The government called it a threat. Wangchuk called it a message.

What Sonam Wangchuk said

As CJP’s accounts were being blocked, hacked, withheld, or removed, Sonam Wangchuk publicly responded to the movement. He said he did not technically qualify as a cockroach because he was neither unemployed nor lazy, but still considered himself an “honorary cockroach.”

“I do not qualify — I am neither unemployed nor lazy — but I consider myself an honorary cockroach.”

That one line mattered because Wangchuk was not speaking as a party politician. He was not seeking CJP membership. He was not part of the organisation. He was a public intellectual looking at a youth-led protest movement and saying: this is not something to fear.

He also said that creative expressions by youth were “nothing to worry about” and urged the government not to “kill the messenger.”

Why his support mattered

Wangchuk’s credibility is different from a routine political endorsement. He founded SECMOL in Ladakh, received the Padma Shri, built the Ice Stupa project, and has spent years advocating for Ladakh’s rights, education reform, ecological responsibility, and constitutional protections.

He has also personally experienced state pressure during protest movements. That makes his warning sharper. He was not speaking about suppression as theory. He was speaking from experience.

When Wangchuk called CJP a form of democratic feedback, he was saying something very simple: young people using satire, memes, badges, and digital expression should not be treated as enemies of the state.

The Nepal warning

Wangchuk also warned that suppressing online expression can push anger into the streets. He pointed to Nepal as an example of what can happen when governments shut down creative digital expression instead of listening to the underlying frustration.

That warning was not random. By then, CJP’s X account had been withheld, the Instagram account had disappeared, the website had been blocked, and the backup account had also been removed.

In other words, the state was not only ignoring the message. It was trying to delete the messenger.

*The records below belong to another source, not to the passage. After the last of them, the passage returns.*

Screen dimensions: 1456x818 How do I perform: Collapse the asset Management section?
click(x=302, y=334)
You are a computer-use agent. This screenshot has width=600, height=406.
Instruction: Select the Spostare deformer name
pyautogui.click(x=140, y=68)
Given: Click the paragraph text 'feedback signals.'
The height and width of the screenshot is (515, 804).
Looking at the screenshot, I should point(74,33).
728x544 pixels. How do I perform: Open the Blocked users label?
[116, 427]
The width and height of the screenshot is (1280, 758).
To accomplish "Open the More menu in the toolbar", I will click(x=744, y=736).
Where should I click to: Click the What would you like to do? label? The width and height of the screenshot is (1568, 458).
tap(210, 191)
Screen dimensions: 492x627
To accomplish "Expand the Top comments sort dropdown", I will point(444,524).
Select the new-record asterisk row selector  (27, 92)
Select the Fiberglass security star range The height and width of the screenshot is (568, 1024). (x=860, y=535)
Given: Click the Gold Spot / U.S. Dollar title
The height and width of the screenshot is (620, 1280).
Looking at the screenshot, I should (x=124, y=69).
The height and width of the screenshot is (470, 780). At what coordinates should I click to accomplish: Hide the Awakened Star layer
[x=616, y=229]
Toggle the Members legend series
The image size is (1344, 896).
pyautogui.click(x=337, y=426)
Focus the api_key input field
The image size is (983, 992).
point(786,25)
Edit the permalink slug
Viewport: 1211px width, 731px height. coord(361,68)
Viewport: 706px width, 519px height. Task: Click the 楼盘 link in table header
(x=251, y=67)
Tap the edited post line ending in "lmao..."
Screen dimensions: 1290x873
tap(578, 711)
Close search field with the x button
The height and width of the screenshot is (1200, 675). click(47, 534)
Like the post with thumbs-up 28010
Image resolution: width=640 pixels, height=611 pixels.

Then came the security irony

Within 24 hours, Maharashtra police reportedly deployed round-the-clock armed security at the family home of CJP founder Abhijeet Dipke in Chhatrapati Sambhajinagar. The stated reason was not a threat perception, but to prevent crowding from supporters.

That is the contradiction at the heart of the story.

The same movement that was framed as a threat had become popular enough that the police were now managing crowds of supporters at the founder’s family home.

So which one was it?

  • Was CJP a national security threat?
  • Or was it a youth movement with mass support?
  • Was the government afraid of foreign influence?
  • Or was it afraid of Indian youth recognising themselves in the word “cockroach”?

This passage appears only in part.